ATLANTA (Dec. 20, 2021) – Based on compelling results from a clinical trial with participation from Children’s Healthcare of Atlanta and Emory University School of Medicine, the first drug for the prevention of acute graft versus host disease (GVHD) is now approved by the U.S. Food and Drug Administration (FDA) for use in adults and children as young as two-years-old undergoing unrelated donor blood and marrow transplant (BMT).
Now available to patients at Children’s, abatacept was previously tested in a seven-year, multi-site national trial led at Children’s by Muna Qayed, MD, MSc, and Benjamin K. Watkins, MD, Hematologists/Oncologists at the Aflac Cancer and Blood Disorders Center. Findings, recently published in the Journal of Clinical Oncology, showed abatacept significantly reduced the risk of severe acute GVHD and improved survival among children and adults undergoing unrelated donor BMT for hematologic cancer. Acute GVHD occurs after stem cell transplantation, when the donated cells turn against the patient or host and begin attacking the patient’s organs. Severe GVHD is life-threatening and represents a major cause of death after transplantation.
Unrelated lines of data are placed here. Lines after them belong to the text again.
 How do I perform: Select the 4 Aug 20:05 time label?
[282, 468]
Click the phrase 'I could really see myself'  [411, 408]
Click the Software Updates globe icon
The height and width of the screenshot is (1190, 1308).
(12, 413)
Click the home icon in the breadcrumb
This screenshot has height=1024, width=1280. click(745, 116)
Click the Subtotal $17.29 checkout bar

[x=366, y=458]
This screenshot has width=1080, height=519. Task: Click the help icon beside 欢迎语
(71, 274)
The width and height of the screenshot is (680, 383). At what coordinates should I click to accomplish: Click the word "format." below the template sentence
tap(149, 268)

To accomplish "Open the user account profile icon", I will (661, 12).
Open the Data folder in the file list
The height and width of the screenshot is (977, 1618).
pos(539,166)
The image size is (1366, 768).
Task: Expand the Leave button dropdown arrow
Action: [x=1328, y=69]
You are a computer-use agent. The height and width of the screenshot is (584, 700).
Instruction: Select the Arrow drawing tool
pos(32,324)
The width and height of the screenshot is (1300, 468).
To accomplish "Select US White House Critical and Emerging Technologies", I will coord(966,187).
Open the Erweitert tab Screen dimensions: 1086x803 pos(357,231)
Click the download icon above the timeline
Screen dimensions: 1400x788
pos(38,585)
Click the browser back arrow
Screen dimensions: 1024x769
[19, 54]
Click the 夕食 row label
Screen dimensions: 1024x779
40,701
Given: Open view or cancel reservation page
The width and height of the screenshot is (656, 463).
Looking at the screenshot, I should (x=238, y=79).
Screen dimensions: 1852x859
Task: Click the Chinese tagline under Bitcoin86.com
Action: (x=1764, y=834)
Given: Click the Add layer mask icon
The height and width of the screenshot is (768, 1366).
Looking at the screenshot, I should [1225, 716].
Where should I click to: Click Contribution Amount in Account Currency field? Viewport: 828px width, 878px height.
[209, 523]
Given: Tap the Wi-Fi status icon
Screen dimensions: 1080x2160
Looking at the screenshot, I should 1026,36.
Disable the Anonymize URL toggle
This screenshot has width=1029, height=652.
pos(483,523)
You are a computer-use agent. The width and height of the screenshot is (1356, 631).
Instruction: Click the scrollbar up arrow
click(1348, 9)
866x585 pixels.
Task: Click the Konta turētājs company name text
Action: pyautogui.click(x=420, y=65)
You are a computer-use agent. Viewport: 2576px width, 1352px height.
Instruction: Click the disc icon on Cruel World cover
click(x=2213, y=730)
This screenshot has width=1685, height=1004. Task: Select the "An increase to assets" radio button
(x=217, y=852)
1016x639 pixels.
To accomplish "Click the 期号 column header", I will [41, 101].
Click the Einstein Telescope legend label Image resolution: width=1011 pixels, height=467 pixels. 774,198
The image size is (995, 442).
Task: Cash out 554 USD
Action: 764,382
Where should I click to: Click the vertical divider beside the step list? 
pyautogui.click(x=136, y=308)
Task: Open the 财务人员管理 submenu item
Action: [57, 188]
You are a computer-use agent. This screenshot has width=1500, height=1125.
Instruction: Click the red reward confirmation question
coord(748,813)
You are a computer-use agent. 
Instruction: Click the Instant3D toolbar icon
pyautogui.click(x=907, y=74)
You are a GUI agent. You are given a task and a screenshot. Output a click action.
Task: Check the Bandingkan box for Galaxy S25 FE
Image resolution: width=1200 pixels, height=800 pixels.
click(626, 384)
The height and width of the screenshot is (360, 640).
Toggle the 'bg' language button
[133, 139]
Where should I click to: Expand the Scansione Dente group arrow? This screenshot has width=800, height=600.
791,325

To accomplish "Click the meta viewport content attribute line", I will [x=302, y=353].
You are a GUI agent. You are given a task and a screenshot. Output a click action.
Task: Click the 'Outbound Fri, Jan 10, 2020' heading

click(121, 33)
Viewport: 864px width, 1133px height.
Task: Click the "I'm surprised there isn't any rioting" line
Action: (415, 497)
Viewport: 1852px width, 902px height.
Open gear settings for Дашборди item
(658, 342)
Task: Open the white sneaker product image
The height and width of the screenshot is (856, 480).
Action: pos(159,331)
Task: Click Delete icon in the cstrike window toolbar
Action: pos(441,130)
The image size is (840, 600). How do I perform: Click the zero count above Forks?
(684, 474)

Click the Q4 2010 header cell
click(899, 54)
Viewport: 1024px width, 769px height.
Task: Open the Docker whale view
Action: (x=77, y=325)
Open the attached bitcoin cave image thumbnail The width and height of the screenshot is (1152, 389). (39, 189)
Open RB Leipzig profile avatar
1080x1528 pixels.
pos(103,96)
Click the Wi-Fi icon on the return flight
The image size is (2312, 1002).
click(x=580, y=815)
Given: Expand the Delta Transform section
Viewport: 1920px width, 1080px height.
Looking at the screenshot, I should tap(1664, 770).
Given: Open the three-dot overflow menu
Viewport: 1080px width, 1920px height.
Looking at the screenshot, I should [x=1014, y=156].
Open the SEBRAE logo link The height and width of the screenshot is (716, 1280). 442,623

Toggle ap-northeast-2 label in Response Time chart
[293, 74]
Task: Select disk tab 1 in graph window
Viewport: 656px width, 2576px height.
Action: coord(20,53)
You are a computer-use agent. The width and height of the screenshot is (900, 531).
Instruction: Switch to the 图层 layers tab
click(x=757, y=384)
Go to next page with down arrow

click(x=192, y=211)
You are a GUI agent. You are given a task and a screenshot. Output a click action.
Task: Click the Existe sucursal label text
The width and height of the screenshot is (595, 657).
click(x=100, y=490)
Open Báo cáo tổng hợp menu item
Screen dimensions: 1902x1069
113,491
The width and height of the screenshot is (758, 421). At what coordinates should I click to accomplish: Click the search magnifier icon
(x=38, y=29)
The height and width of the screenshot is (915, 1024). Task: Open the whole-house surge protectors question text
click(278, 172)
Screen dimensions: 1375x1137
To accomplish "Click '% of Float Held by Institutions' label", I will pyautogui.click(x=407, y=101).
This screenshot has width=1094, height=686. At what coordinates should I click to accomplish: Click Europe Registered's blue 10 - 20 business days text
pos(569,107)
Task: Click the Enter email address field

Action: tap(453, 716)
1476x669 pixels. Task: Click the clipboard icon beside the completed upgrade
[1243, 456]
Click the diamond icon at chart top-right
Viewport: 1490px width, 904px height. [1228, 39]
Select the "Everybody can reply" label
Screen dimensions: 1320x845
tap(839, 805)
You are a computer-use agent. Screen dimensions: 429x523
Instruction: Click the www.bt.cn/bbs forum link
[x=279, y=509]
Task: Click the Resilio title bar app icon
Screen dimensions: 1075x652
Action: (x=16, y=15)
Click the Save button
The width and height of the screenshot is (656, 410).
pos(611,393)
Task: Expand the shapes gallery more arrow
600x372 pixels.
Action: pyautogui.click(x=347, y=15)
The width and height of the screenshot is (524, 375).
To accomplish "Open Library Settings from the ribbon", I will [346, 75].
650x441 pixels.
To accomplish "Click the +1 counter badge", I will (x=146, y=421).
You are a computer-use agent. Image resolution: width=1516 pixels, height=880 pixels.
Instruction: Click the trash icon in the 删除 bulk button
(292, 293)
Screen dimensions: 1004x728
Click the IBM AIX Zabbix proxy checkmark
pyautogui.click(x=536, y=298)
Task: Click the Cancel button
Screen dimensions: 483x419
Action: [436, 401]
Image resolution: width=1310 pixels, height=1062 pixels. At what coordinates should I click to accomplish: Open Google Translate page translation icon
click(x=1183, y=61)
“The major impact of abatacept is making unrelated donor transplant safer, particularly for patients who do not have a full match,” said Dr. Qayed, Director of the BMT Program for the center and an Associate Professor of Pediatrics at Emory. “The chance of finding a full match in the registry is less than 50% for people of color, so this approach will safely broaden the donor pool for patients who need a transplant.” Some groups, including a large portion of African Americans, have a less than 30% chance of finding a matched donor. When abatacept was used with mismatched donors, the outcomes improved almost to the level of matched donors, meaning abatacept may lessen the disparities in outcomes for people of color, according to a paper recently published by Drs. Watkins and Qayed in Blood Advances.
Abatacept has been used in over 30 Children’s patients to date with excellent outcomes consistent with the findings of the Phase 2 clinical trial known as ABA2 that led to FDA approval. The trial began in 2013 with funding from the National Institutes of Health (NIH) and involved 14 other sites in the U.S. and Canada, including the Winship Cancer Center at Emory. Results showed the addition of four total doses of abatacept, given within one month after transplant, had a significant improvement in rates of acute GVHD and survival.
“Compared to 30% for the control group, the incidence of severe disease dropped to only 3% in our ABA2 trial for the abatacept treated group,” said Dr. Watkins, Director of Global Oncology Program for the center and Assistant Professor of Pediatrics at Emory.
BMT often offers the last chance for a cure for children with hematologic cancers like leukemia and lymphoma. During a BMT a donor’s healthy stem cells are used to replace the patient’s dysfunctional bone marrow stem cells responsible for their cancer. But for the donor immune system not to attack the patient’s body during the process, human leukocyte antigen (HLA) proteins, or markers the immune system uses to recognize which cells belong to your body, must match as closely as possible.
Siblings have a one in four chance of being HLA-matched, resulting in fewer than 25% of patients having a perfect match. These individuals often utilize the National Marrow Donor Program through BeTheMatch.org to identify unrelated donors.
“Up until now, there has not been a groundbreaking drug to change the risk of getting GVHD in the first place,” said Dr. Watkins. “Abatacept has the potential to save many lives by preventing this devastating disease.”
Five clinical trials at Children’s have evaluated abatacept in unrelated donor transplant. Drs. Qayed and Watkins will soon begin the ABA3 trial as a follow up study. The treatment abatacept is also used for rheumatoid arthritis.
In addition to funding from the NIH, the ABA2 trial was completed with support from Bristol Myers Squibb and the CURE Childhood Cancer Foundation. Dr. Watkins and Dr. Qayed are co-first authors on the publication describing the results. Leslie S. Kean, MD, PhD, and John Horan, MD, MPH, of Boston Children’s, are senior authors on the paper, along with Amy Langston, MD, of the Winship Cancer Center. The ABA2 trial was based on a pilot trial published in 2013 and funded by a grant from the CURE Childhood Cancer Foundation and by a Pediatric Hematology/Oncology Research Grants (PHORG) award from the Aflac Cancer and Blood Disorders Center.